Short-chain organic acid inhibition and enzymatic assays.

Short-chain organic acid inhibition assays were performed by using the method described by López-Solanilla et al. (33). Organic acids were added to the basal medium A cultures without citric acid monohydrate at pH 5.5 and 7.0, as follows: acetic acid, benzoic acid, butyric acid, citric acid, formic acid, lactic acid, and propionic acid at 50, 100, and 200 μg/ml.

Culture filtrates containing a mixture of extracellular pectic enzymes were obtained as previously described (34). For the determination in planta of the enzymatic activities, chicory disks of 1 cm in diameter were inoculated with a suspension containing 107 bacterial cells and incubated at 28°C. After 4 h, the tissues were treated as indicated for the culture filtrates. The extracellular pectic lyase (Pel) activity was determined by monitoring the increase of absorbance at 232 nm as a result of the 4,5-unsaturated reaction products. This assay was performed as described by Collmer et al. (13).

DNA manipulation and sequencing.

The E. chrysanthemi 3937 phoP-phoQ operon was amplified by PCR with the oligonucleotides 5′-GAGAAACTGAAAGAACTGACCCGCG-3′ and 5′-CTTAATTCACGGACGAGGCGG-3′ (based on the phoP-phoQ operon sequence of E. chrysanthemi EC16) (31), cloned in pGEMT-easy (Promega, Madison, Wis.), and designated pB113 (Table 1). Plasmid pBluescript SK(−) (Stratagene, La Jolla, Calif.) was used for subcloning. Tn7 in vitro mutagenesis was performed with the genome priming system kit (GPS-1; New England Biolabs, Beverly, Mass.). Two mutagenized constructions (pB114 and pB115) (Table 1) bearing the Tn7 transposon within the phoP and phoQ genes, respectively, were selected and marker exchanged into the chromosome as previously described (26). The marker exchange was verified by DNA blot hybridization (data not shown). The corresponding mutant strains (BT123 and BT124) (Table 1) were selected for further analysis. Standard molecular cloning techniques employed in this study were performed as described previously (41). DNA sequencing of both strands was done by the chain termination method on double-stranded DNA templates with an ABI Prism dye terminator cycle sequencing kit (Perkin-Elmer, Norwalk, Conn.) in a 3100 DNA sequencer (Perkin-Elmer). Sequence alignments were performed at the National Center for Biotechnology Information (online) with the BLAST network service (1) and with The Institute for Genomic Research BLAST (http://www.tigr.org).

Susceptibility, lethality, and virulence assays.

Susceptibility to antimicrobial peptides was assayed as previously described (32). To perform lethality assays, 10 ml of MBMA at pH 3.0, 3.5, 4.0, 4.5, 5.5, and 7.0 was inoculated with 100 μl of a suspension containing 106 bacterial cells of E. chrysanthemi 3937 wild-type or phoP or phoQ mutant strains. Cells were incubated for 4 h at 28°C with shaking, and then a portion of each sample was diluted and plated on nutrient broth agar plates for assessment of bacterial viability. Three replicates were performed in each case.

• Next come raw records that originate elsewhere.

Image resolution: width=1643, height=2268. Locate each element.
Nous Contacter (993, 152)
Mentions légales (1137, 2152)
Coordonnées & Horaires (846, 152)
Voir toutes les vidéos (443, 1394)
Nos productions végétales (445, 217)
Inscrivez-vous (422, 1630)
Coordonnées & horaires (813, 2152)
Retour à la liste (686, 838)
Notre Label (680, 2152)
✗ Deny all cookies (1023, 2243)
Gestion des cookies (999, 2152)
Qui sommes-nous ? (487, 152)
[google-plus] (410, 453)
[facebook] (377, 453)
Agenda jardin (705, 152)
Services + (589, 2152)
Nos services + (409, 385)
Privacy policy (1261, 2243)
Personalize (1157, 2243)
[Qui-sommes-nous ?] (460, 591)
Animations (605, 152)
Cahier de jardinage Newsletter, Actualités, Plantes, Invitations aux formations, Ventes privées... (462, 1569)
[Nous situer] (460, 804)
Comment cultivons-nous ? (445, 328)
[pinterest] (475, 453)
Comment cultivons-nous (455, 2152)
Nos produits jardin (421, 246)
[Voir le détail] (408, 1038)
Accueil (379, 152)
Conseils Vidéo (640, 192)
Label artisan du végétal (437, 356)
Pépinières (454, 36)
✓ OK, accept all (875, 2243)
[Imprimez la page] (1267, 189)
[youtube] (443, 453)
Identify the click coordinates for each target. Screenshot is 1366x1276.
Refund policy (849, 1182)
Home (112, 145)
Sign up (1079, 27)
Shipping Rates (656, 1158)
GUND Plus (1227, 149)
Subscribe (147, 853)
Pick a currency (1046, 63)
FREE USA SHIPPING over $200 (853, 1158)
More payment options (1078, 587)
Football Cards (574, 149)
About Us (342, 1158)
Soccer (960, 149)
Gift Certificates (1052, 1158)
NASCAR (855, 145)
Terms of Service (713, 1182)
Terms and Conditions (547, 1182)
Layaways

Witloof chicory leaves were purchased from a local supermarket. The bacterial cells from an overnight NB liquid medium culture were washed with 10 mM or 10 μM MgCl2 and then resuspended in an appropriate volume of buffer to obtain the desired inoculum concentration. Virulence assays on chicory leaves were performed as previously described (5). Briefly, each chicory leaf was inoculated at two locations with E. chrysanthemi 3937 wild-type and phoP or phoQ mutant strains. Forty leaves were pair-inoculated with 10 μl of a suspension containing 103 bacterial cells in 10 mM MgCl2 or 10 μl of a suspension containing 104 bacterial cells in 10 μM MgCl2. The reason for using a different level of inoculum was to achieve a 100% frequency of infection for the wild-type strain in both experiments. Chicory leaves were incubated for 32 h in a moist chamber at 28°C. The virulence in this assay is measured as the macerated area. The differences between wild-type and mutant strains were statistically assessed with a paired Student's t test. To estimate the bacterial populations attained in plant tissues, 10 μl of a suspension containing 104 bacterial cells in 10 μM MgCl2 was inoculated in chicory leaves. The tissue was incubated in a moist chamber at 28°C for 24 h and ground, and the bacterial populations were estimated by dilution plating. To monitor pH variations in chicory leaves upon infection, the following pH indicator solutions (0.1%) were prepared: (i) bromocresol purple (Merck, KGaA, Darmstadt, Germany), which is yellow at a pH value below 5.2 and purple at a pH value above 6.8, and (ii) phenol red (Merck), which is yellow at a pH value below 6.4 and red-violet at a pH value above 8.2. The chicory leaves were inoculated with 10 μl of a suspension containing 104 bacterial cells of E. chrysanthemi 3937 and phoP and phoQ mutant strains. After different times of incubation at 28°C, the changes in the pH were monitored by adding the pH indicator solutions at the inoculation point.

RESULTS

Sensitivity to short-chain fatty acids in E. chrysanthemi 3937.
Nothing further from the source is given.